» **Problems to solve**:
#1 In the physics problem, for how long does Rick push the crates?
#2 Please restate the physics problem between "For each crate, rank" and "momentum from greatest to least.", inclusive, substituting "highest" for "greatest".

» **Document passage**:
◇ ◇ ◇ ◇ ◇ ◇ ◇

Chapter 8, Problem 23A

Rick pushes crates starting at rest across a floor for 3 seconds with a net force as shown.

For each crate, rank the following from greatest to least.

a. change in momentum

b. final speed

c. momentum in 3 seconds

To determine

The rank of the change in momentum from greatest to least.

Answer to Problem 23A

The rank of the change in momentum from greatest to least is $\Delta p_{\text{A}}>\Delta p_{\text{B}}>\Delta p_{\text{C}}$ .

Explanation of Solution

Given info:

The time $t=3\text{ s}$ .

Formula used:

The expression for change in momentum as follows:

  $\Delta p=Ft$

Here, $F$ is the force exerted and $t$ is the time interval.

◇ ◇ ◇ ◇ ◇ ◇ ◇

» **Dataset content**:
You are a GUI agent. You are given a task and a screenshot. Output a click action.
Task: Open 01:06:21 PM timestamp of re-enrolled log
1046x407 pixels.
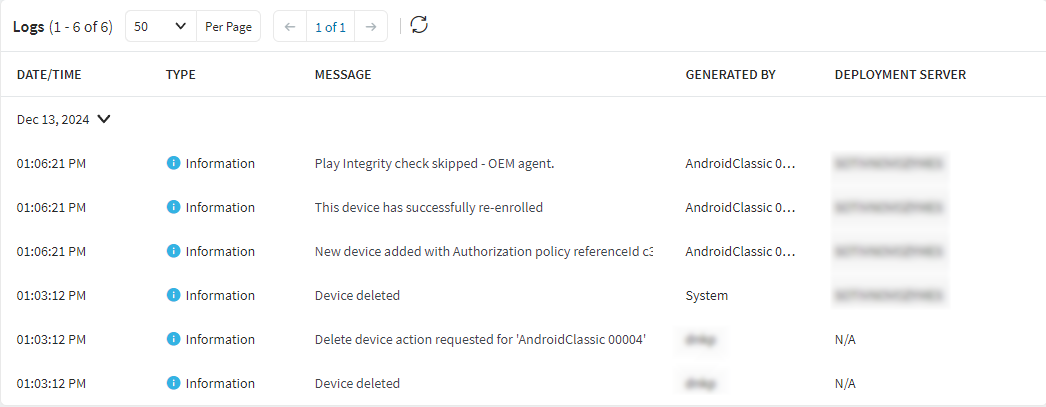point(51,207)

◇ ◇ ◇ ◇ ◇ ◇ ◇

» **Task-by-task results**:
#1 For 3 seconds.

#2
For each crate, rank the following from highest to least.

a. change in momentum

b. final speed

c. momentum in 3 seconds

To determine

The rank of the change in momentum from highest to least.